Un tiro a las tripas
Hay veces que es una suerte enorme ir a una obra sin conocer actores ni texto. Porque cuando sale bien, es sobrecogedor. Me pasó cuando fui a ver La piedra oscura de Alberto Conejero. Yo sabía, por esos meandros de la vida, quien era Rafael Rodríguez Rapún y eso fue lo que me hizo acercarme al María Guerrero a ver qué contaban de un teniente del ejército republicano que, además, había sido el secretario de La Barraca.

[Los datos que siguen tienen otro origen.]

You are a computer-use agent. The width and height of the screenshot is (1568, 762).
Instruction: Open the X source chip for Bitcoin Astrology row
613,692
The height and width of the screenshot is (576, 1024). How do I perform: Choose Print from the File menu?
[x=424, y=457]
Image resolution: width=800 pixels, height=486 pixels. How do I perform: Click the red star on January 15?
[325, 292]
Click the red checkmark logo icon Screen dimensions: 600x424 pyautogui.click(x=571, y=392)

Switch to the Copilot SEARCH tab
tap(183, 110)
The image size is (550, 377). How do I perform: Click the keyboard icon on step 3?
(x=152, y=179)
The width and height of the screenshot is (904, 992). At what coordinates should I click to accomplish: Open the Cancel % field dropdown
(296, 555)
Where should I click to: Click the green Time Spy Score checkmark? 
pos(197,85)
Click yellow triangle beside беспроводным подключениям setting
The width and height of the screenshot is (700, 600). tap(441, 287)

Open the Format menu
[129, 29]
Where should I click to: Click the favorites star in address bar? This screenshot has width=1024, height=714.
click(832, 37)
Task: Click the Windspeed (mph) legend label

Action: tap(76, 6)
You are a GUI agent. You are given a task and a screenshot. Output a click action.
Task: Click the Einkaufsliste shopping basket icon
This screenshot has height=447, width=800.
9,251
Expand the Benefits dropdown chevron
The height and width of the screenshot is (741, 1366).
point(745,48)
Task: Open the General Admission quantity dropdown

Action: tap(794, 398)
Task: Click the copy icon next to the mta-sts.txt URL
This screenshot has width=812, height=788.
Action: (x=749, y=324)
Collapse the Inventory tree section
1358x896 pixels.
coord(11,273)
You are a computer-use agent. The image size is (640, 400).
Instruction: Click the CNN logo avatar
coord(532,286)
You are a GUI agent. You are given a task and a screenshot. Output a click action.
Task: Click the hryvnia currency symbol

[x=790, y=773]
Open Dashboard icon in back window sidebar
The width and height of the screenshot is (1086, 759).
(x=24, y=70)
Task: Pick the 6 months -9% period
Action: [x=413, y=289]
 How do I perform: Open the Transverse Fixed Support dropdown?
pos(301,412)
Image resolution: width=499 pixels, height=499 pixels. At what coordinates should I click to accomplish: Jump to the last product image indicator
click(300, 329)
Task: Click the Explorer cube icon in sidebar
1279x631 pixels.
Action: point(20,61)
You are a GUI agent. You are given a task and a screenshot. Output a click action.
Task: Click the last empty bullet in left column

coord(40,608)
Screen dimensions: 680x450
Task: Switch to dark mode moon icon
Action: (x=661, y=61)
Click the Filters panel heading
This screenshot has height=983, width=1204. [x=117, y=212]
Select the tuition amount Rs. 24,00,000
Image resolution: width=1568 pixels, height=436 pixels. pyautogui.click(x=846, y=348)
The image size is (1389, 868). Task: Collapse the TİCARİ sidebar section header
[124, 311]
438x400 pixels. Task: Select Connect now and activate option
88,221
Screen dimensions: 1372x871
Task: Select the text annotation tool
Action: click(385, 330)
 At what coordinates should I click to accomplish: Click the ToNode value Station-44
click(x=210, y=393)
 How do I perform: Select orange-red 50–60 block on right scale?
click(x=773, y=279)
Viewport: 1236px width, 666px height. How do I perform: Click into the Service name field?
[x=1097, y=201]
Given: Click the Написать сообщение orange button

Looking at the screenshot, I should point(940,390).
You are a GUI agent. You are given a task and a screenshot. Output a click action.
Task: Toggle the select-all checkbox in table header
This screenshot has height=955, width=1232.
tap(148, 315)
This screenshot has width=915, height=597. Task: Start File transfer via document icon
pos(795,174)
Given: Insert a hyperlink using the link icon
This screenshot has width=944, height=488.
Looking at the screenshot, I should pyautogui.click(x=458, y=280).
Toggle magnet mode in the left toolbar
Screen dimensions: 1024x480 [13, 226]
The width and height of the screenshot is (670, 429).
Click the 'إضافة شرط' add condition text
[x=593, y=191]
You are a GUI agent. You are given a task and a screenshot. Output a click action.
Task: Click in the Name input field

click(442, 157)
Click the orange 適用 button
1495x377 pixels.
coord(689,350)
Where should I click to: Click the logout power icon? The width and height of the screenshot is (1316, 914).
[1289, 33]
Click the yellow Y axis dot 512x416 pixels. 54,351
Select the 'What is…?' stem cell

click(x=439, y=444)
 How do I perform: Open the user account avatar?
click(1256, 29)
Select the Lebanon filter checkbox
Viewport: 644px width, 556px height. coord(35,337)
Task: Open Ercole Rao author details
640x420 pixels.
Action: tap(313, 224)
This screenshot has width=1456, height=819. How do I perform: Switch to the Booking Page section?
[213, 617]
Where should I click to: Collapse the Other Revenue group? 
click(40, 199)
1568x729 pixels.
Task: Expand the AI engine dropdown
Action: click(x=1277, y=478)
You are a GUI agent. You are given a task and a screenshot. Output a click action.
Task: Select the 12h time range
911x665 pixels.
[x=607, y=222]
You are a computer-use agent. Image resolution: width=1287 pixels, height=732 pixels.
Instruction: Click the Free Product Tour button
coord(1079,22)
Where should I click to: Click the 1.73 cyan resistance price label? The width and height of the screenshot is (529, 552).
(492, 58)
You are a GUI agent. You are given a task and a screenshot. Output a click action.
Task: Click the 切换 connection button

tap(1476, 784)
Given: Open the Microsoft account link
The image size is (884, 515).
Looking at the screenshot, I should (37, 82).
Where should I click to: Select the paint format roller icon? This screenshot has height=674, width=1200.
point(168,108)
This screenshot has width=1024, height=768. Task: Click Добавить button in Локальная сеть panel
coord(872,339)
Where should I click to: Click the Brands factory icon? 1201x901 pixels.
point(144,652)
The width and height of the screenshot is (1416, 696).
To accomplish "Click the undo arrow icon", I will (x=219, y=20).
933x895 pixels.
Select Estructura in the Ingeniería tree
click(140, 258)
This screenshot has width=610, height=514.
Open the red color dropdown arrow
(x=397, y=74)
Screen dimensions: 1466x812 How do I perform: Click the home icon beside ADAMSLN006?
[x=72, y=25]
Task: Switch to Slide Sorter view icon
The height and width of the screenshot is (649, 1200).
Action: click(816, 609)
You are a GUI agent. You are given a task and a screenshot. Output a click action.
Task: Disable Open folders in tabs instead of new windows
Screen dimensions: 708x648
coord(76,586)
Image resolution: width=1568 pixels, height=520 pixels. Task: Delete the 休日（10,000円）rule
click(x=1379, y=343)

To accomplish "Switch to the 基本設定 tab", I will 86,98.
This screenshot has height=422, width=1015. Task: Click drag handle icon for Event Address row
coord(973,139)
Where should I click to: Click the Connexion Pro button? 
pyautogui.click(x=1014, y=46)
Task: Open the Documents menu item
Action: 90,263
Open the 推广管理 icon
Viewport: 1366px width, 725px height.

Salí con los ojos empañados por un texto comprometido y sincero. Sin artificios ni alharacas. Claro y directo como una pedrada a la cabeza. Y como dijo Lorca (que por si no lo saben fue el amante de Rafael): «un pueblo que no ayuda ni fomenta su teatro, si no está muerto está moribundo». Yo creo que si el autor de La casa de Bernarda Alba (uno de esos textos que dejó al cuidado del teniente) viera esta obra estaría orgulloso de todos, desde el dramaturgo hasta el último técnico.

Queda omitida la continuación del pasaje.